Publicado em 14/08/2019 às 09h51.

Deltan rejeitou receber prêmio ao lado de Bolsonaro, apontam mensagens

Novos diálogos mostram que o chefe da Lava Jato não queria se vincular a "radicais de direita"

Redação
O procurador Deltan Dallagnol, coordenador da força-tarefa da Lava Jato no Ministério Público Federal do Paraná
Foto: Fernando Frazão/Agência Brasil

 
O coordenador da Lava Jato no Ministério Público no Paraná, Deltan Dallagnol, rejeitou receber um prêmio ao lado do hoje presidente Jair Bolsonaro (PSL) e “outros radicais de direita”. É o que revelam mensagens privadas de integrantes da força-tarefa enviadas por fonte anônima ao site The Intercept Brasil e analisadas em parceria com o portal UOL.

Segundo reportagem veiculada pelo dois sites nesta quarta (14), a ideia de Dallagnol era não se vincular a bandeiras político-ideológicas como as do ex-capitão do Exército que atualmente sugere que Deltan seja um “esquerdista tipo PSOL”.

O prêmio em questão foi o “Liberdade 2016”, concedido no Fórum Liberdade e Democracia, organizado pelo Instituto de Formação de Líderes de São Paulo, em 22 de outubro daquele ano no Transamérica Expo Center.

De acordo com a publicação, em mensagem  trocada em 5 de outubro no grupo Filhos do Januário 1, que reúne procuradores do MPF no Paraná, o coordenador da força-tarefa havia dito que receberia o prêmio.

“Vou receber porque me parece positivo para a LJ, mas vou pedir para ressaltarem de algum modo, preferencialmente oifical, que entregam a mim como símbolo do trabalho da equipe”. As mensagens divulgadas preservaram a grafia usada no aplicativo.

Três dias antes do evento, Deltan, conforme O UOL, foi aconselhado por um assessor da força-tarefa a não participar para evitar que associasse a imagem da Lava Jato à do então deputado federal, que participaria de uma mesa durante o evento.

Enquanto conversava pelo aplicativo com o assessor, Deltan mudou de opinião e avisou na madrugada do dia 20 o grupo Filhos de Januário 1 que não iria à premiação, por contar “com Jair Bolsonaro.

Bolsonaro foi recebido na mesa de debates por Helio Beltrão, presidente do Instituto Mises Brasil, de orientação liberal, enquanto a plateia gritava: “Mito, mito”.

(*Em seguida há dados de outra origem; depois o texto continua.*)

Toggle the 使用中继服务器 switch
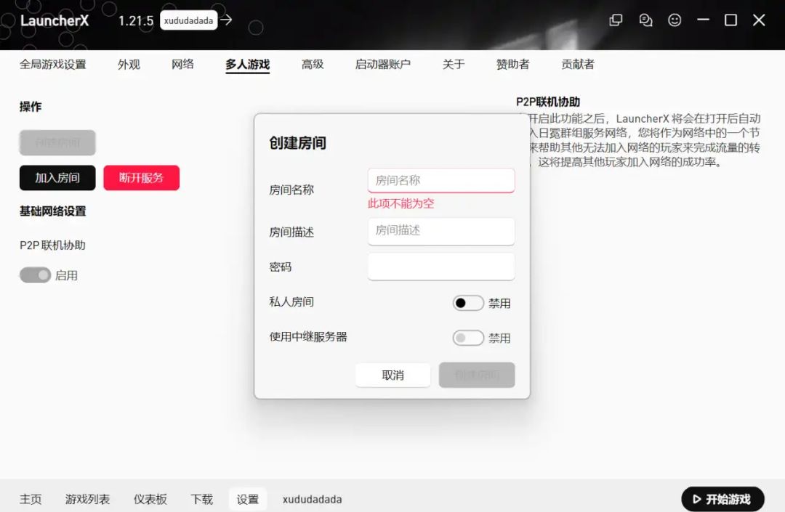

Duas semanas depois, Deltan pediu para outro assessor do MPF relacionar os prêmios recebidos pela Lava Jato, com detalhes da premiação, mas com menos destaque para outros, como o do Instituto de Formação de Líderes de São Paulo.

Outro lado

A Lava Jato respondeu ao portal UOL que evita a “participação direta de seus membros em eventos que possam gerar, ainda que indevidamente, a vinculação do trabalho técnico feito na Lava Jato a bandeiras ideológicas e político-partidárias”.

A nota ainda diz que o MPF reconhece a legitimidade de correntes políticas “que respeitem a Constituição e a democracia”.

“No caso do evento indicado, a força-tarefa se fez representar por um promotor de justiça de São Paulo, que ali reside e compareceu com o restrito objetivo de receber o prêmio em nome da força-tarefa”, segundo o texto.